Stephanie Vatalaro, senior vice president of marketing and communications for the Recreational Boating and Fishing Foundation, says her organization launched influencer marketing in 2016 to support its “Take Me Fishing” consumer campaign. Its target audience was multicultural outdoor families with kids 6 to 12 years old. Family influencers were hosted on boating and fishing trips. Influencers created content that was promoted on RBFF’s digital properties, as well as on the influencer’s social media platforms.
“The greatest value we’ve seen by working with influencers is having our key messages delivered in an authentic way to our audiences,” Vatalaro says. “We have had an increase of qualitative consumers visiting our website to register a boat and get a fishing license, along with an increase in our following across social media channels, including engagement with our boating and fishing stories.”
Vatalaro reviews prospective influencers based on their followings, as well as their ability to edit video, produce high-quality and engaging content, and deliver beautiful imagery. When possible, she negotiates a buyout of content so she can repurpose it across mutiple communication channels.
RBFF’s best practices include preparing a contract that identifies all deliverables, selecting influencers with different skill sets to produce a variety of content, choosing specific visuals for different channels, and geo-localizing, which means using local micro-influencers to penetrate a more targeted audience. RBFF’s influencer investment ranges from paid travel expenses to contracts of $10,000 to $30,000.
A common mistake when working with influencers is trying to micromanage or control content. Vatalaro says it’s better to brief the influencer on key messaging while avoiding script-writing. To be credible, influencers need their own voice and tone to tell the story.
One of RBFF’s influencers is @GaleForce Twins. Emily and Amanda Gale are 24-year-old twins who have been anglers since childhood. They took summer jobs during college, working on charter boats in Key West, Fla. Both earned their captain’s licenses three years ago, and they bought their own charter boat a year later. At press time, @GaleForce Twins were micro-influencers with 13,089 followers on Facebook, 9,377 on Instagram, 1,564 subscribers on YouTube and 722 email subscribers.
“Companies should not only consider the influencer’s following, but also their engagement,” Amanda Gale says. “For example, do they have 50,000 followers but get 200 likes on a post … or do they have 10,000 followers and get 500 likes? A good engagement rate is very important. Anything between 1 percent and 3.5 percent is considered average to good. Anything above 6 percent is considered a very high rate. For example, Kim Kardashian has an engagement that is around 1.96 percent. Emily and I believe that we add value to our post, since our engagement rate is 7.24 percent.”

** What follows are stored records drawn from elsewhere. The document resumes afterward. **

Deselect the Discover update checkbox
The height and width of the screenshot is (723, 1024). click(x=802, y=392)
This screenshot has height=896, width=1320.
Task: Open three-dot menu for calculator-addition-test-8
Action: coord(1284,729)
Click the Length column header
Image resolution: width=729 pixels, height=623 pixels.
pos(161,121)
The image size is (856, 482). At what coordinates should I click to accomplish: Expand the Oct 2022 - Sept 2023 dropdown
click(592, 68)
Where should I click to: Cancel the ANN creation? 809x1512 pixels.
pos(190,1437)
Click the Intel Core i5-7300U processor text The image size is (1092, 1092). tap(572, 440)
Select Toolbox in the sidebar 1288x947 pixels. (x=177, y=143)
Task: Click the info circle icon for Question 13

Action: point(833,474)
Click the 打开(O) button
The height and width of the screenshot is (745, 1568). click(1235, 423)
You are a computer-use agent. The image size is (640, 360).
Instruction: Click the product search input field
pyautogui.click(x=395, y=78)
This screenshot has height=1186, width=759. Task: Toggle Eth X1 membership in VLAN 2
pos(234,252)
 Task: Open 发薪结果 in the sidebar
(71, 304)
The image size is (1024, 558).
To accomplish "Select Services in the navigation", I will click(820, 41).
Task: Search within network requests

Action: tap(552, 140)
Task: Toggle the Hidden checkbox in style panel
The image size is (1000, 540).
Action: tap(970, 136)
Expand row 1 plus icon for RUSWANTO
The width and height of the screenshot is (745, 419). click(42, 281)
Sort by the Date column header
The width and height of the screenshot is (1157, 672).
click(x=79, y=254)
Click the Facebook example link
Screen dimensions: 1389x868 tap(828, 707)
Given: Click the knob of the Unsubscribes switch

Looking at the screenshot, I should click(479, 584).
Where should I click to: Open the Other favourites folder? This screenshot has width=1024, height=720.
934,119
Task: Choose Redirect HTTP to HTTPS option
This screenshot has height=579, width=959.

The Gales also point to the benefits of partnering with influencers who have street cred. “We offer marine companies authentic forms of advertisement to real followers and people,” Gale says. “We do this by keeping our social media accounts natural, by posting unfiltered, unedited content that is about the sport of fishing and not just about the ‘looks’ of fishing.
“We won’t promote a product we don’t believe in,” she adds. “For example, we won’t promote a bikini line. We were once asked to promote an underwater drone for fishing, but it became apparent that the product was not best for fishing. We gave our honest feedback and parted ways.”
With sufficient research and strategy, there is tremendous potential for marine brands to leverage influencers.